The New New Deal
Matt Welch | August 15, 2008, 10:46am
Are you flirting with the idea of voting for Barack Obama? Already in the Yes, We Must camp? Then one thing you might want to consider is checking in on what various Democrats have planned for the pending Restoration. For instance, Michael "Vietnam: The Necessary War" Lind is arguing in Salon (annoying ad to skip) for a "Newer Deal," in which Democrats who are seeking a "lasting supermajority" eject the social liberalism and "liberaltarianism" of the "McGovernite" Democratic era of Carter and Clinton and failure, and re-embrace Franklin Roosevelt's "It's the New Deal, Stupid" approach. Some excerpts:
The Roosevelt Party ran on economic issues, and didn't care whether voters were in favor of sex or against it on principle as long as they supported the New Deal. [...]
Nobody ever asked FDR or Harry Truman or John F. Kennedy or Lyndon Johnson their views on contraception, or abortion, or censorship. [...]
[A]lmost all of the policy proposals that excite the American public are exactly the sort of old-fashioned, "paleoliberal" spending programs or systems of government regulation that are supposed to be obsolete in this era of privatization, deregulation and free-market globalization, according to neoliberals and libertarians. Bill Clinton to the contrary, the public clearly does not think that "the era of big government is over." [...]

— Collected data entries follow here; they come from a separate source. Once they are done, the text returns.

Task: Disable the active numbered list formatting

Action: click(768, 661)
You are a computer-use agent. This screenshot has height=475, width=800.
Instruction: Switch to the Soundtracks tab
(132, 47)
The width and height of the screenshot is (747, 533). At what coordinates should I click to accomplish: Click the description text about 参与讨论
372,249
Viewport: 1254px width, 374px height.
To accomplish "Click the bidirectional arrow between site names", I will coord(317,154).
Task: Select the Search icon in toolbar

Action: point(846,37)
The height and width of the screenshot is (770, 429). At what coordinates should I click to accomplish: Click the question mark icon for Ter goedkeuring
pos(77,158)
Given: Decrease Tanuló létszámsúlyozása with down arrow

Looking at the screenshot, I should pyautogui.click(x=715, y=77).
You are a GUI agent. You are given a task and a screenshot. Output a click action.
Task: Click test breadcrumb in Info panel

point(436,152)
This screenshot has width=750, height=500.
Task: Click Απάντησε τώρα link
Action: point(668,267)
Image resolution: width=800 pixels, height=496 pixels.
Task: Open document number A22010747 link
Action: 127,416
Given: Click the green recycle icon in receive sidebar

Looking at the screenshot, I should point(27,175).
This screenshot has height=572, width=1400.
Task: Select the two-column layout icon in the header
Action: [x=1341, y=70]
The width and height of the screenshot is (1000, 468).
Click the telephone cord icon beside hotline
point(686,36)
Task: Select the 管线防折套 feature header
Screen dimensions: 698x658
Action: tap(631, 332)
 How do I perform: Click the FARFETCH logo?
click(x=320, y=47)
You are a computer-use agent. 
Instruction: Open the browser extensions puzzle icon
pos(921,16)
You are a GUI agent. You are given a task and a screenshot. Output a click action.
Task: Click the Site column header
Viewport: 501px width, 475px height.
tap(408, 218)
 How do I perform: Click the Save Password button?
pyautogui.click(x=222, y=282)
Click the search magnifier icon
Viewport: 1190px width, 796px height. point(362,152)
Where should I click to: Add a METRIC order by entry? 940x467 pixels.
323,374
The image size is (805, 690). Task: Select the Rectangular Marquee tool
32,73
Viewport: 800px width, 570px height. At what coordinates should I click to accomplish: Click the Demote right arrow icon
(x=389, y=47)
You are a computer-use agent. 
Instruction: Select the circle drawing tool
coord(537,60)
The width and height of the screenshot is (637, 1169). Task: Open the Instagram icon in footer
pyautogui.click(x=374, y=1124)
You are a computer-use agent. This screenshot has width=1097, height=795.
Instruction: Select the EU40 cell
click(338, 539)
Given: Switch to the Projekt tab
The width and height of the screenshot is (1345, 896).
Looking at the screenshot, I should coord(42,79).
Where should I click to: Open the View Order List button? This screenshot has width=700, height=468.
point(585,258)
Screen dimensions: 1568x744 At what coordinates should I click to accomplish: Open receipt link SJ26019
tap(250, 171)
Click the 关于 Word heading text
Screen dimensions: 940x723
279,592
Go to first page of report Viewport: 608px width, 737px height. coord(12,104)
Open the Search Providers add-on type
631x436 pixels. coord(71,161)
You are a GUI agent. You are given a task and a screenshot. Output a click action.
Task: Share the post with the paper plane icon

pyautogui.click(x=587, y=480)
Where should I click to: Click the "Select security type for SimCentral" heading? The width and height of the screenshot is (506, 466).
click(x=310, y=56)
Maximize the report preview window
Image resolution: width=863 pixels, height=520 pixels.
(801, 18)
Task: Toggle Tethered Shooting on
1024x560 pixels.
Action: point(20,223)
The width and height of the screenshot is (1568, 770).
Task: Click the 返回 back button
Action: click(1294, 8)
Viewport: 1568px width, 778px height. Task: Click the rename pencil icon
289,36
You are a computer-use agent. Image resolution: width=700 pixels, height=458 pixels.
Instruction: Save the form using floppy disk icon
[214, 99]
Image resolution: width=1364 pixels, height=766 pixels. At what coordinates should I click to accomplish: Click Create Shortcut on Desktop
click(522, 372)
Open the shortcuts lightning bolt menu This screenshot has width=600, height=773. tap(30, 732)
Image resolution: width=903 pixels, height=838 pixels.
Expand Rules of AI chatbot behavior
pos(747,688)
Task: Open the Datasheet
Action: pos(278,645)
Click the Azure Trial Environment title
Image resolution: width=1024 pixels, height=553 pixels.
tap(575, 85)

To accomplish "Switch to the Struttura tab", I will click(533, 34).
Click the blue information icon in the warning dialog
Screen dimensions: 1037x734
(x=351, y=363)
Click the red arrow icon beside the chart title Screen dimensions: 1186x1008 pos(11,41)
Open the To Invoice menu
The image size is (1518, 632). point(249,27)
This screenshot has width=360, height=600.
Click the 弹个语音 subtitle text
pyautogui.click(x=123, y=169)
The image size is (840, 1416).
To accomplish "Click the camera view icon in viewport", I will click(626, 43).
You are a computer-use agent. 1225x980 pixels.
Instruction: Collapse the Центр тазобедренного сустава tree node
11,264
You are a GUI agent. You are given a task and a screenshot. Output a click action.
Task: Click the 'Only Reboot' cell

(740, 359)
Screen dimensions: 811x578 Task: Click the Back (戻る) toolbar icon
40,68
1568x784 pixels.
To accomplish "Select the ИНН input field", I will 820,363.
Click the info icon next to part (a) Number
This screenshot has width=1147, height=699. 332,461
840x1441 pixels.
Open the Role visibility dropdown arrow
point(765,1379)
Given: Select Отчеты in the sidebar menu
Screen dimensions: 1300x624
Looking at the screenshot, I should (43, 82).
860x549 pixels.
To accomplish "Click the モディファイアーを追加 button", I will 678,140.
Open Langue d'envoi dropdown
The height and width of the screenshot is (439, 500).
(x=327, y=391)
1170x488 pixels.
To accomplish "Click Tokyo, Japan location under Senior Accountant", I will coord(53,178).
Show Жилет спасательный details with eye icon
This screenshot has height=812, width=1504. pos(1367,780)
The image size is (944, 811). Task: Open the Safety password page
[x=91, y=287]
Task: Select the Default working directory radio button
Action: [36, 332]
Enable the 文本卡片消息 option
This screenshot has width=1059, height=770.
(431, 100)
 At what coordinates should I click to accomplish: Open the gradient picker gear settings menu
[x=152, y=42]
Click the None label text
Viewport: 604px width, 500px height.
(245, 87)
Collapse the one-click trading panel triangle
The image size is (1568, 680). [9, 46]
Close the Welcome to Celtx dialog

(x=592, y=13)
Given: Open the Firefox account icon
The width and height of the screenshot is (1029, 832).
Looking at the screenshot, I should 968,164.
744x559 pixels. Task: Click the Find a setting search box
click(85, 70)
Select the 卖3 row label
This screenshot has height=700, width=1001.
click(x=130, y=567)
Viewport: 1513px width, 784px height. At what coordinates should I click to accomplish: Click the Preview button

[A]cross the country there are lots of potential Democratic congressional and senatorial candidates who would like to move to Washington -- and might be able to, if social conservatives were welcomed to a big-tent party defined almost exclusively by economic liberalism. [...]
A big reason that the Democrats won back Congress in 2006 and are likely to keep it in 2008 is nominating and electing socially conservative economic populists like Heath Shuler. More progress. But to create an updated version of the New Deal, the Democrats have to treat economically liberal social conservatives as equal partners, with their own spokesmen and leadership roles in the party, not just as a handful of swing voters brought on reluctantly at the last moment. Conversely, Rubin Democrats and other economic conservatives should be invited to join Grover Norquist and the Club for Growth in a free-market deficit hawk party, which no doubt would prove to be as ineffectual and isolated as the Herbert Hoover Republicans during the New Deal era.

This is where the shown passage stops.